A Technique for Producing Ideas

Here’s the secret process:
1. Gather raw materials – both specific to the area where you want to develop ideas and more generally as you encounter anything interesting in your life.
2. Process materials consciously – work at it and go past at least the “second wind” your mind will experience.
3. Walk away from the problem and give your mind space to process the materials unconsciously.
4. Idea appears!
5. Submit your idea to the world. Test it out, play with it, and give it wings. Put it to use.

The Power of Habit: Why We Do What We Do in Life and Business

Many golden insights in this book.
The Framework for Changing Habits
1. Identify the routine.
2. Experiment with rewards (these can be harder to determine than you may first imagine).
3. Isolate the cue (may also be hard to determine at first).
4. Have a plan to change (detailed, written plans are best).
Other Helpful Clues
Keep the cue. Provide the same reward. Insert a new routine.
Script how to get past the “pain points”.
Sandwich the novel between the familiar.

The Accidental Creative: How to Be Brilliant at a Moment’s Notice

Preparing diligently for brilliant insight is a great strategy.

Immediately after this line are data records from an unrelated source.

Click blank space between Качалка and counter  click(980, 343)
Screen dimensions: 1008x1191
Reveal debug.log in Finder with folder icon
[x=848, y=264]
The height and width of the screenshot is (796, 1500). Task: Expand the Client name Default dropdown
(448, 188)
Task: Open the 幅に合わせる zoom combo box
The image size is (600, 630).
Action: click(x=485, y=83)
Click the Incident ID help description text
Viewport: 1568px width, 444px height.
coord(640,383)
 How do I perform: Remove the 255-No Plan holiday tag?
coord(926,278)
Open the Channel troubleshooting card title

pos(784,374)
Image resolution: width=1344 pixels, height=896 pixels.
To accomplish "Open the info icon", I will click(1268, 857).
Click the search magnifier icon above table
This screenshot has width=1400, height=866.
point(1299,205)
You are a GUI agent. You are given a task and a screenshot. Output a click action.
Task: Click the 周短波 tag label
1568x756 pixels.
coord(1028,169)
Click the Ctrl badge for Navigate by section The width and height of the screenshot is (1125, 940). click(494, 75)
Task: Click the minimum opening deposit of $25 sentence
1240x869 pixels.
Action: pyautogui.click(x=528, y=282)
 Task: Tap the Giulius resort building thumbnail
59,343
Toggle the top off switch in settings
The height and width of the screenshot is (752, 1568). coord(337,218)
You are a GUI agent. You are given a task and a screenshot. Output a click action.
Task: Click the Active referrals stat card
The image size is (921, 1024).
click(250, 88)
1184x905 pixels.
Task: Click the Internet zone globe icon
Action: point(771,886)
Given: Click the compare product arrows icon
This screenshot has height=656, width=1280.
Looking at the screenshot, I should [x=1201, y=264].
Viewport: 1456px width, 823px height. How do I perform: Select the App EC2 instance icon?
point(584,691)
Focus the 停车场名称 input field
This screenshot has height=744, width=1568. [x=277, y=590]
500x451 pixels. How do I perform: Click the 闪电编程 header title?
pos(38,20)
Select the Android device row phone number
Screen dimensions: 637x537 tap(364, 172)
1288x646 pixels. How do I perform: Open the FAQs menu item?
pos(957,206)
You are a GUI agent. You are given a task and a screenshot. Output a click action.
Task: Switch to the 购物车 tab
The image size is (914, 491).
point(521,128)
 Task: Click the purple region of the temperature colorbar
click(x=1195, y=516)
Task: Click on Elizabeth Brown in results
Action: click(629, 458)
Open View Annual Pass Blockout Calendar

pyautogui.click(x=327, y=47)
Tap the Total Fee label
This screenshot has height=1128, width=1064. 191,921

I’ve already stopped wasting some precious moments on seemingly productive (but really just busy) tasks. Clearing space for more creative accidents. Many similar tones to David Allen in this book.

Cognitive Surplus: Creativity and Generosity in a Connected Age

We are sharing in ways we have always shared. The tools, potential audience, and potential impact are very different.

The SPEED of Trust: The One Thing That Changes Everything

Trust is the thing that underlies so much that we do in life, yet it stays hidden most of the time. Covey brings to life the many ways we can build and maintain trust and the benefits people and organizations derive from high levels of trust.

The Behavior Gap: Simple Ways to Stop Doing Dumb Things with Money

No one wants to do dumb things with money, but it still happens. Carl Richards does tell you what to do but tells you how to think about what you should do.

Made to Stick: Why Some Ideas Survive and Others Die

One of my favorite books. I’ve read it twice and recommend it to many people that I meet.

We all have great ideas. Turning them into reality is the hard part. This book and the SUCCESS framework Chip and Dan Heath outline is a great way to get started.